» Given data:
[Start of Attachment]

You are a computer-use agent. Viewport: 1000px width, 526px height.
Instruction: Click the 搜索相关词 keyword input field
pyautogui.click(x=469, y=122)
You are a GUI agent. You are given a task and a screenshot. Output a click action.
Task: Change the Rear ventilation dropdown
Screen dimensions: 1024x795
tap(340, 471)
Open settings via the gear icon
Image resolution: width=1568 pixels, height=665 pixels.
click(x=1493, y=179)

[End of Attachment]
[Start of Attachment]

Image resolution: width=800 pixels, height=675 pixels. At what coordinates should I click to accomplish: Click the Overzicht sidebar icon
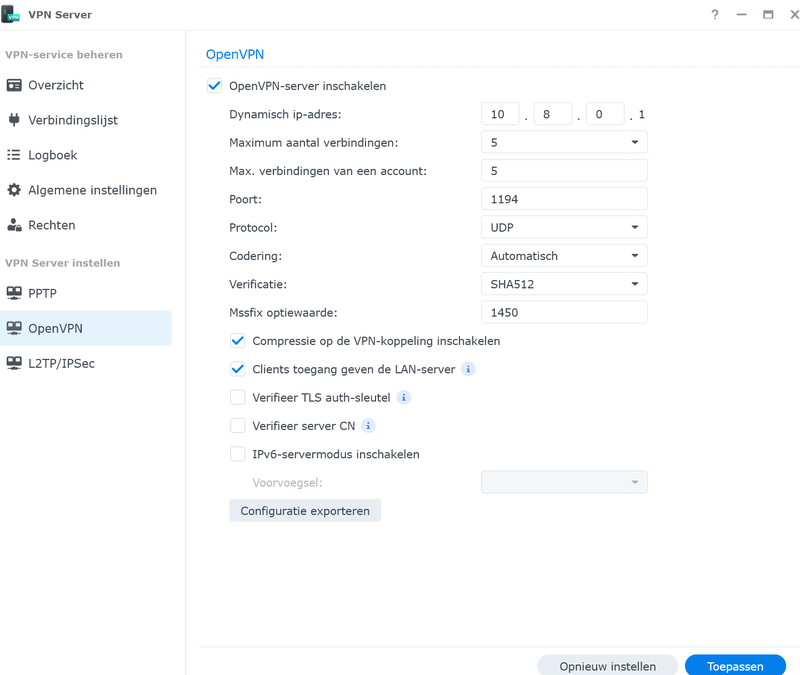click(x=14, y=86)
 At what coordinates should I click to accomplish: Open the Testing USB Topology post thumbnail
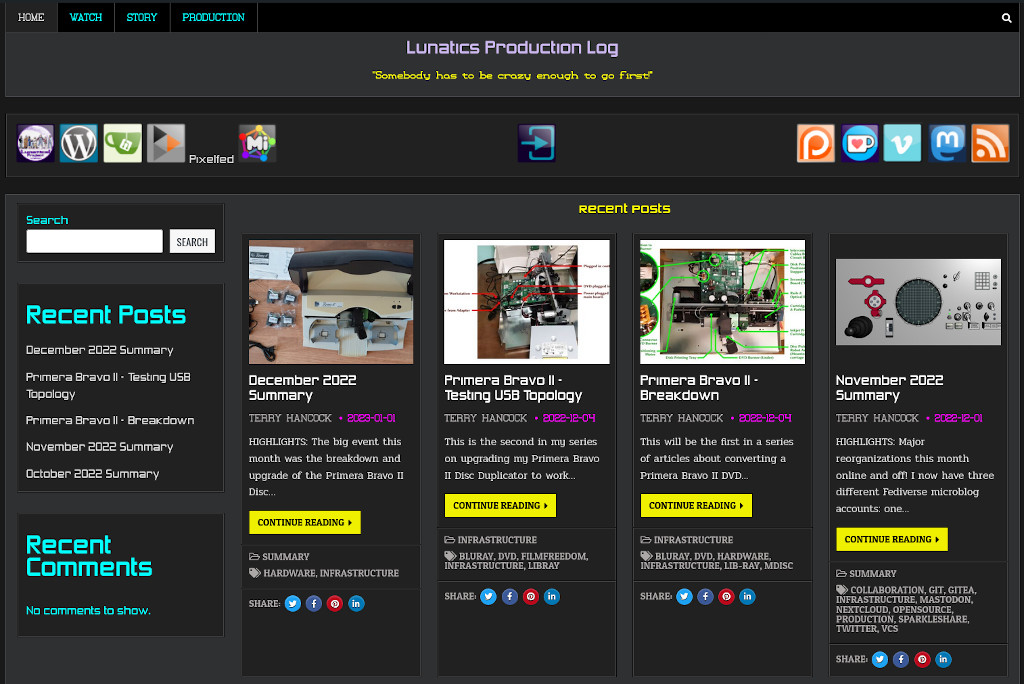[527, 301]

[End of Attachment]

» Goal of the exercise:
Copy out every line in the entries above that holds "agent".

» Completed task:
You are a computer-use agent. Viewport: 1000px width, 526px height.
You are a GUI agent. You are given a task and a screenshot. Output a click action.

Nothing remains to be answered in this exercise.